Die rasante Verbreitung von Desinformation – Fake News konfrontiert uns immer wieder mit der Frage, wie dies möglich sei. Liegt es allein an der technischen Umsetzung oder auch daran, wie Menschen mit Information umgehen?

Hier kann die bereits erwähnte Einerseits „Ökonomie der Aufmerksamkeit“ als Erklärung herhalten, weiters spielen menschliche Erwartungen hier eine schwerwiegende Rolle. Der Sozialtheoretiker Niklas Luhmann konnte darstellen, wie Erwartungen, die wir alle an unser Gegenüber stellen, Kommunikation und Sichtweise beeinflussen. Luhmanns Funktion der Erwartung wird im soziokulturellen Umfeld verstärkt durch die Erwartung einer Erwartung, der mehrfachen Kontingenz von Erwartungserwartung – diese Erwartungserwartung wirkt gleichsam als zukünftiger Zustand auf unsere Entscheidungen.

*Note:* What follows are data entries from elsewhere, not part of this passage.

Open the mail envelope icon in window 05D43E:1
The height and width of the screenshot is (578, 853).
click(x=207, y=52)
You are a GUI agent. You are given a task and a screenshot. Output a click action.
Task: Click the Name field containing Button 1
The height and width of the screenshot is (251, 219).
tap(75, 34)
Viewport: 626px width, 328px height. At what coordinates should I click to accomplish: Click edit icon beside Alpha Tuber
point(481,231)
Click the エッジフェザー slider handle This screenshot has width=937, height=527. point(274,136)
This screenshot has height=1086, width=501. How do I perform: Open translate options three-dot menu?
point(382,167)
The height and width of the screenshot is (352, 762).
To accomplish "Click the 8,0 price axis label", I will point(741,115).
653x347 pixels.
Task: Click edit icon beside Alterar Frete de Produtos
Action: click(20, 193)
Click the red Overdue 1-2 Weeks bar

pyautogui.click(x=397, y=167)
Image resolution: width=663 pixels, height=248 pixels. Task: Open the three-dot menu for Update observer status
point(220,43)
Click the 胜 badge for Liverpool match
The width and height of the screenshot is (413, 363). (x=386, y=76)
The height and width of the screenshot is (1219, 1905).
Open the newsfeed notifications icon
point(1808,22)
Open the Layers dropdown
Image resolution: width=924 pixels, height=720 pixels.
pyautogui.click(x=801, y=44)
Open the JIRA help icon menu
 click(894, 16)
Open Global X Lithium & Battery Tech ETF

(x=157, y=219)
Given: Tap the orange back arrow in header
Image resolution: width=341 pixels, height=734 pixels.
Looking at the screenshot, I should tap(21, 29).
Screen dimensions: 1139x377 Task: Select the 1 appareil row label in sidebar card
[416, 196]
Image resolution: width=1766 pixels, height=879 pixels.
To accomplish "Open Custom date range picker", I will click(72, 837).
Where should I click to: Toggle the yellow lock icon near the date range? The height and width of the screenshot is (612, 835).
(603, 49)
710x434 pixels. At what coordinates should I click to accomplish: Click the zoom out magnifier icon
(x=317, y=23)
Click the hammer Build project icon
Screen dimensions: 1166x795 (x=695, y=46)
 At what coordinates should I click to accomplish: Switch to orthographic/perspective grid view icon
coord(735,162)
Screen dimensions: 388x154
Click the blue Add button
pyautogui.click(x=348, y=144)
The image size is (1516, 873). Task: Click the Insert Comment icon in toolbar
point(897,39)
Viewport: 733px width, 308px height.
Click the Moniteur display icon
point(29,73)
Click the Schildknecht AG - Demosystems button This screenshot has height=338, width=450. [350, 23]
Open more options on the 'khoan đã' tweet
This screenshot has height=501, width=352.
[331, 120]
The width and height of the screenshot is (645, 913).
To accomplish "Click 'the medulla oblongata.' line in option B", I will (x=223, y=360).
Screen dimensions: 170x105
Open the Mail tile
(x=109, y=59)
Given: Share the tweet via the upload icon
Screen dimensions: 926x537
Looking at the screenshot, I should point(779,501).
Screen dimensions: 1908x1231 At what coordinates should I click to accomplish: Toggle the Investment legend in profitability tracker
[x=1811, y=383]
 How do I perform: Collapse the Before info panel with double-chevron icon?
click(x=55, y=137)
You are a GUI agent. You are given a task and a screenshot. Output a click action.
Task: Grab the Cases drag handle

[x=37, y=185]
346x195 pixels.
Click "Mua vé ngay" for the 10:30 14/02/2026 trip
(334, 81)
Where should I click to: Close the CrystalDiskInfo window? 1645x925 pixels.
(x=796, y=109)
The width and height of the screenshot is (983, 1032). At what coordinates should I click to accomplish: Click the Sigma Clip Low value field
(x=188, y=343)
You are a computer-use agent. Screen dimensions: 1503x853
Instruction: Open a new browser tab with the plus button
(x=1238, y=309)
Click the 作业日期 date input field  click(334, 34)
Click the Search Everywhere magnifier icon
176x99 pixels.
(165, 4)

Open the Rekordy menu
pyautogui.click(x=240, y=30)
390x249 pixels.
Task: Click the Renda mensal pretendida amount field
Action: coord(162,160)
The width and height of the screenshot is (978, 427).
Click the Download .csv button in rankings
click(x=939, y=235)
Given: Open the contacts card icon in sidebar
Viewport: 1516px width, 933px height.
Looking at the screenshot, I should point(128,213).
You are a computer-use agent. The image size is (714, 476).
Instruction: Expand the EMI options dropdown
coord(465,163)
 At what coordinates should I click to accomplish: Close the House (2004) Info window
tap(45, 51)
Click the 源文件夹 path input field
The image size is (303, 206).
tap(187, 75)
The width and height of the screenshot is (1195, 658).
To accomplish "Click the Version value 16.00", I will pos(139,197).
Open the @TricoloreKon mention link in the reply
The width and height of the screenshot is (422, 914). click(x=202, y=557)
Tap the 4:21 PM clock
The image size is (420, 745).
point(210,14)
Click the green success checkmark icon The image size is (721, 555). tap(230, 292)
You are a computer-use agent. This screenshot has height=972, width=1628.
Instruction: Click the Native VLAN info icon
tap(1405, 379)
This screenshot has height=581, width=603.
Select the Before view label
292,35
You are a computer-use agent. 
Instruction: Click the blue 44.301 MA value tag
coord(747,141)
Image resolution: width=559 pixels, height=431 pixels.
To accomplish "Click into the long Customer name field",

Die Theorie Luhmanns konnte seinerzeit nicht von einer Erwartung gegenüber Angeboten in einer virtuellen Welt ausgehen. Luhmann betrachtete die zwischenmenschliche Kommunikation. Allerdings haben wir uns in der Zwischenzeit darauf eingelassen, die Unterhaltungen mit Familie und Freunden zum Großteil über digitale Dienste zu führen und geben damit einen Großteil unserer Erwartungen jemandem preis, der mit diesen Daten durchaus etwas anfangen kann. Aus dem Konglomerat von Verhaltens-, Mobilitäts-, Informations- und Kommunikationsdaten sind Algorithmen in der Lage unsere Bedürfnisse und Wünsche mit ziemlicher Genauigkeit im Voraus zu berechnen.

Dies vermittelt den Nutzern dieser Medien das Gefühl Teil einer Sinnesgemeinschaft zu sein. Gleichzeit werden scheinbar Bestätigungen für die Richtigkeit der eigenen Meinungen, Emotionen und Sichtweisen verteilt und dafür Anerkennung ausgesprochen. Was braucht Mensch mehr als die scheinbare Erfüllung und Bestätigung seiner Erwartungen?

Sollten wir trotzdem in die Situation kommen, die uns vor die Aufgabe stellt, eine komplexe Angelegenheit zu lösen, brauchen wir nicht, wie vor 25 Jahren noch, unsere Vergangenheit nach einer Entscheidungshilfe zu durchsuchen. Damals konnte uns ein ähnlich erscheinendes, früher erfolgreich gelöstes Problem helfen. Heute kann uns ein Algorithmus dieses Problem abnehmen und damit eine Lösung anbieten, d.h. unsere Erwartungen erfüllen. Der Aufwand für uns ist ungleich geringer, als müssten wir selbst Lösungen für alltagliche Probleme finden. Dies kann als Basis des Erfolgs dieser Dienste angesehen werden – dass damit Werte wie Kreativität und Freiheit von Entscheidungen unter anderen Prämissen als bisher zu betrachten sind, wird derzeit noch ausgeblendet. Unsere eigene Problemlösungskompetenz wird dadurch allerdings minimiert.